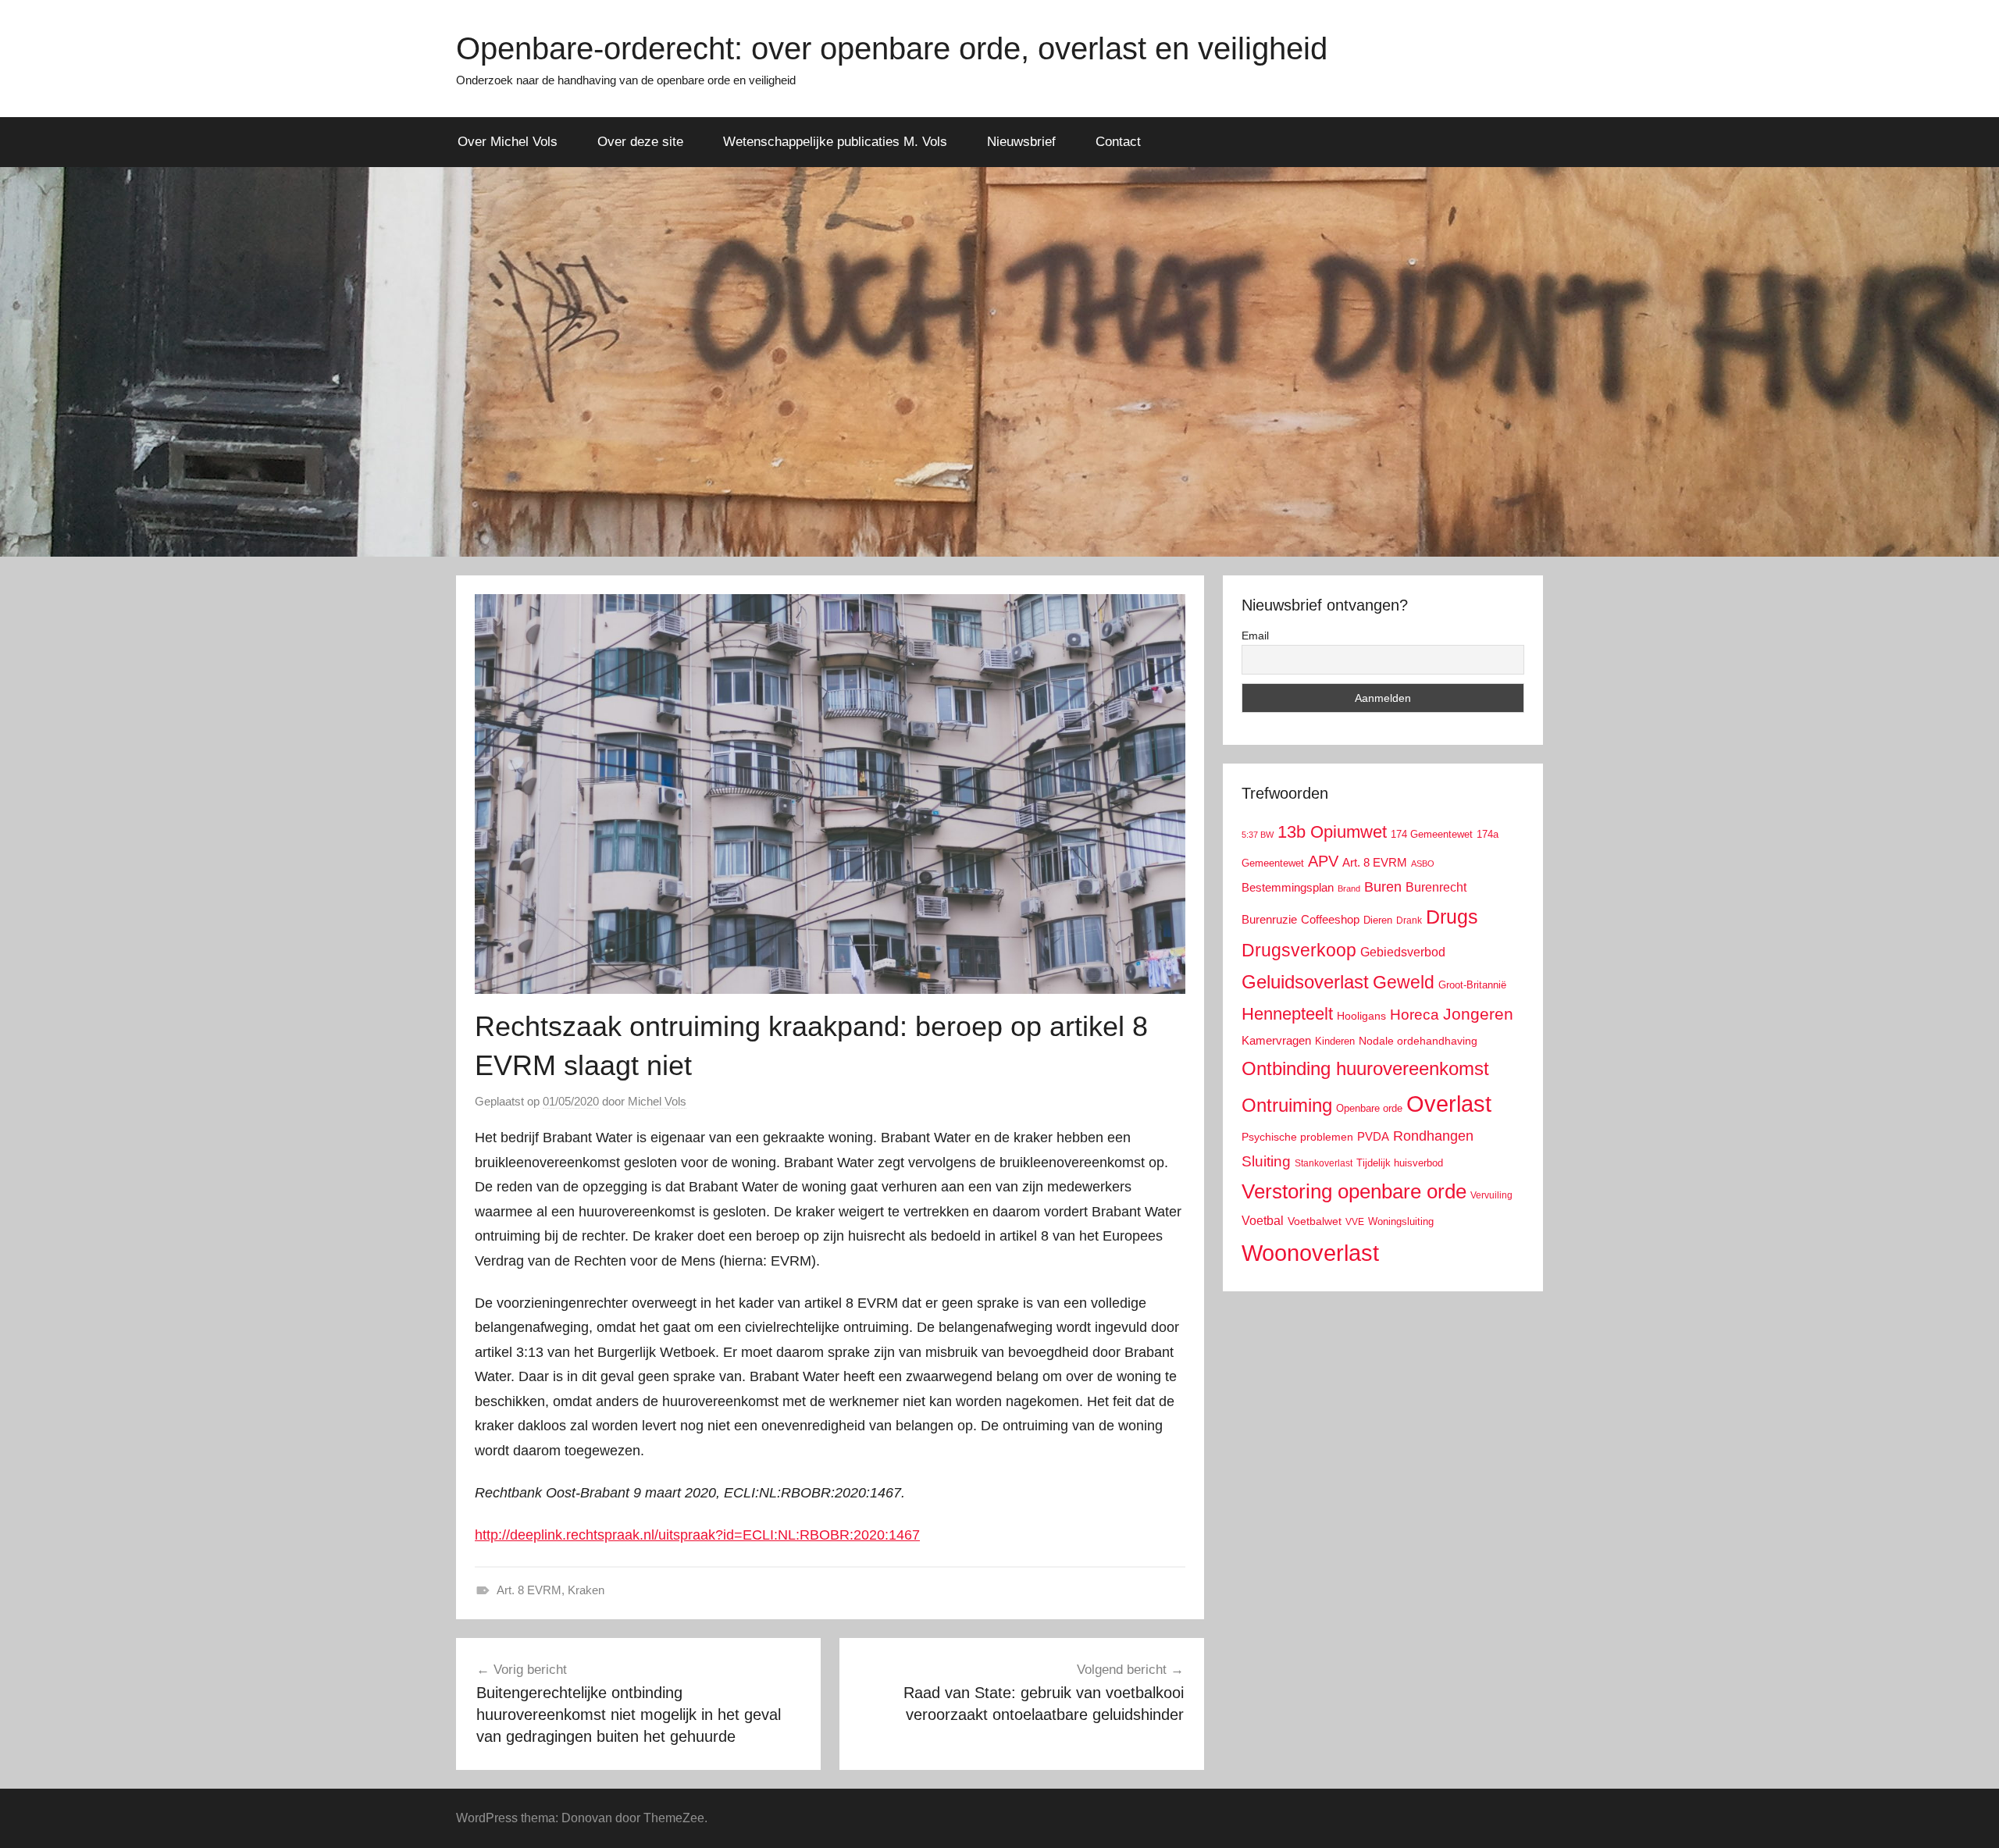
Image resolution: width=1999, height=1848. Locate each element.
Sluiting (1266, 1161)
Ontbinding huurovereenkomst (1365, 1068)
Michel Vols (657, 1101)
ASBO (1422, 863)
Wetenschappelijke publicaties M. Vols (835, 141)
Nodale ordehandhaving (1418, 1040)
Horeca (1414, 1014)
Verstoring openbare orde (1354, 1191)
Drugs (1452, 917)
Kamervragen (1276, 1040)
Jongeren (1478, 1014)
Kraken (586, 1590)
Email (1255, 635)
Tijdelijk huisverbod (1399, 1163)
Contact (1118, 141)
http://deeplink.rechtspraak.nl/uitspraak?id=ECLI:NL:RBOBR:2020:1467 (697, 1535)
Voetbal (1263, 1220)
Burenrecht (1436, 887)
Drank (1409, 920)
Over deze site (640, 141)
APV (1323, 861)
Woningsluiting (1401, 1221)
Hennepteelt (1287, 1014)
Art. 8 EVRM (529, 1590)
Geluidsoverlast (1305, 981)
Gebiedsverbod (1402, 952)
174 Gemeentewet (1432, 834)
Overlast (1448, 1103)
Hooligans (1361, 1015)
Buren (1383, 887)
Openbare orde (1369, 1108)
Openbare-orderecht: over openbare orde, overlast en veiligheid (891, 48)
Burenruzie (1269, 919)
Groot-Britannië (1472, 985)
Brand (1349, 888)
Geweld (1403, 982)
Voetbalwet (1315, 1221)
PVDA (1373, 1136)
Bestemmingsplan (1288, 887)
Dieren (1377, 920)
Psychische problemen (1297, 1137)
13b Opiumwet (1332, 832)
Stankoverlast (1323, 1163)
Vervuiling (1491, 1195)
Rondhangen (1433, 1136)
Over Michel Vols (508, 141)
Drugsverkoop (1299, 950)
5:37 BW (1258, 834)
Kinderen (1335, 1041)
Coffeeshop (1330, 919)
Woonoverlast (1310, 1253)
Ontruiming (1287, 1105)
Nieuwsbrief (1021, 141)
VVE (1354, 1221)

——————————

Output exactly the lines from the one holding "5:37 BW (1258, 834)" to the end of the material above, with both ends included.

5:37 BW (1258, 834)
Kinderen (1335, 1041)
Coffeeshop (1330, 919)
Woonoverlast (1310, 1253)
Ontruiming (1287, 1105)
Nieuwsbrief (1021, 141)
VVE (1354, 1221)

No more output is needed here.